Modulation of reactive oxygen species by salicylic acid in arabidopsis seed germination under high salinity
- Lee, S.; Park, Chung-Mo
- Issue Date
- Plant Signaling and Behavior, Vol.5 No.12, pp.1534-1536
- Arabidopsis; Gibberellic acid (GA); Reactive oxygen species (ROS); Salicylic acid (SA); Salt stress; Seed germination
- Potential roles of salicylic acid (SA) on seed germination have been explored in many plant species. However, it is still controversial how SA regulates seed germination, mainly because the results have been somewhat variable, depending on plant genotypes used and experimental conditions employed.
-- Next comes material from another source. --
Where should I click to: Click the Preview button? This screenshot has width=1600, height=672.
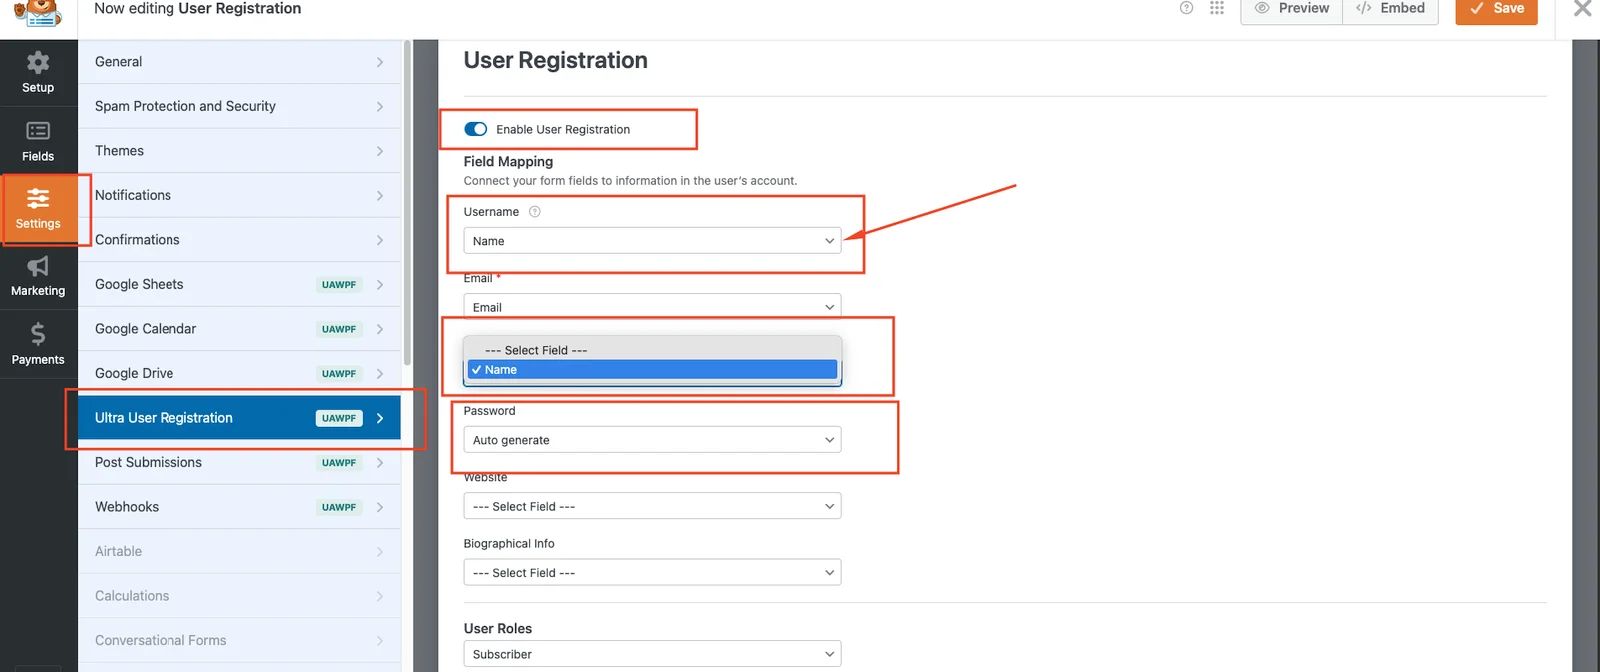pyautogui.click(x=1291, y=9)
We found that SA promotes seed germination under high salinity in Arabidopsis. Seed germination of the sid2 mutant, which has a defect in SA biosynthesis, is hypersensitive to high salinity, but the inhibitory effects are reduced in the presence of physiological concentrations of SA. Abiotic stresses, including high salinity, impose oxidative stress on plants. Endogenous contents of H2O2 are higher in the sid2 mutant seeds. However, exogenous application of SA reduces endogenous level of reactive oxygen species (RO S), indicating that SA is involved in plant responses to RO S-mediated damage under abiotic stress conditions. Gibberellic acid (GA), a plant hormone closely associated with seed germination, also reverses the inhibitory effects of high salinity on seed germination and seedling establishment. Under high salinity, GA stimulates SA biosynthesis by inducing the SID2 gene. Notably, SA also induces genes encoding GA biosynthetic enzymes. These observations indicate that SA promotes seed germination under high salinity by modulating antioxidant activity through signaling crosstalks with GA. © 2010 Landes Bioscience.